Além disso, a atuação de Joaquin Phoenix é outro aspecto dificultado pelas linhas temporais. O ator vem demonstrando seu talento atualmente com personagens muito distintos (a título de exemplo, “Você nunca esteve realmente aqui” lançado em 2018), mas não consegue salvar o material confuso que tem em mãos. O trabalho corporal é digno de elogios por conta da dificuldade existente – estar boa parte da projeção numa cadeira de rodas, deixando os membros inferiores e superiores lânguidos e sem controle sobre eles. O mesmo não vale para a personalidade do personagem, confusa e variável a todo instante – em determinado momento, é bem humorada e adaptada à sua nova condição, já em outro, segundos depois, é instável, sofrida e pessimista.

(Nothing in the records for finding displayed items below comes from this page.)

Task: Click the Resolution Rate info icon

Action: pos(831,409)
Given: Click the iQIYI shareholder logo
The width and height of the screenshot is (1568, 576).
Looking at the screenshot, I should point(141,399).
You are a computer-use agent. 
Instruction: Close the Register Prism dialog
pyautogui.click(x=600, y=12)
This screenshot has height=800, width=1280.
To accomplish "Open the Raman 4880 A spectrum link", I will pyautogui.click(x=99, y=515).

Os demais integrantes do elenco, em geral, têm pouco tempo de tela e oportunidades de desenvolvimento. Jack Black é o amigo alcoólatra também envolvido no acidente, apresentado apenas com seu estilo de vida de excessos. Rooney Mara é totalmente desperdiçada ao interpretar a fisioterapeuta de John e com quem ele tem um romance – não possui um arco próprio nem personalidade definida, e ainda por cima fica esquecida por muito tempo no filme. O único um pouco privilegiado é Jonah Hill, como o terapeuta do grupo dos “Alcoólicos Anônimos”, extremamente humanizado como um sujeito simultaneamente duro e preocupado com seus apadrinhados na luta contra o álcool (o alcance dramático do ator, seu figurino de estilo hippie e um corte de cabelo longuíssimo o ajudam a criar um personagem ímpar em sua carreira).

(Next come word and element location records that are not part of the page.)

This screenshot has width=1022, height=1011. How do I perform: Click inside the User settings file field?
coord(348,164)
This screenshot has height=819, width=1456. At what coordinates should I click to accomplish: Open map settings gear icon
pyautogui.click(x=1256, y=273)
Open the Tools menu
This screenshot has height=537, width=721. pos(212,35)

A opção narrativa que se comprova mais qualificada é a integração entre comédia e drama, ainda que vista em momentos muito específicos. Quando os cartuns de John são inseridos para fazer comentários irônicos sobre a narrativa, a produção sobe de nível por tornar a visão de mundo e os trabalhos do protagonista orgânicos na trama (a animação de traços simples feitos a lápis também é um ponto visualmente eficiente). Quando a “dramédia” é estabelecida pelo roteiro através de situações do cotidiano do personagem, o resultado é estranho, porque alterna bruscamente entre os dois gêneros.

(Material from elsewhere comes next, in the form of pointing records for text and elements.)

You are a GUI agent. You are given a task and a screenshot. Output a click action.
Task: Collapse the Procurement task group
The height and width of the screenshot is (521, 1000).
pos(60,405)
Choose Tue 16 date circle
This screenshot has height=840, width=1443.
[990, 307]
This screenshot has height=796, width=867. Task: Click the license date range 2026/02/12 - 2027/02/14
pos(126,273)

Tendo uma duração mais longa do que o necessário, “A pé ele não vai longe” se torna um filme sentimentalista demais, incompatível com o personagem irreverente e transgressor que se vê em seus desenhos. O sentimentalismo dramático em abundância de Gus Van Sant compromete a identificação plena com o personagem e um maior conhecimento de sua carreira como cartunista. E esse último ponto faz muita falta.
Um resultado de todos os filmes que já viu.
*Filme assistido durante a cobertura da 20ª edição do Festival do Rio (20th Rio de Janeiro Int’l Film Festival).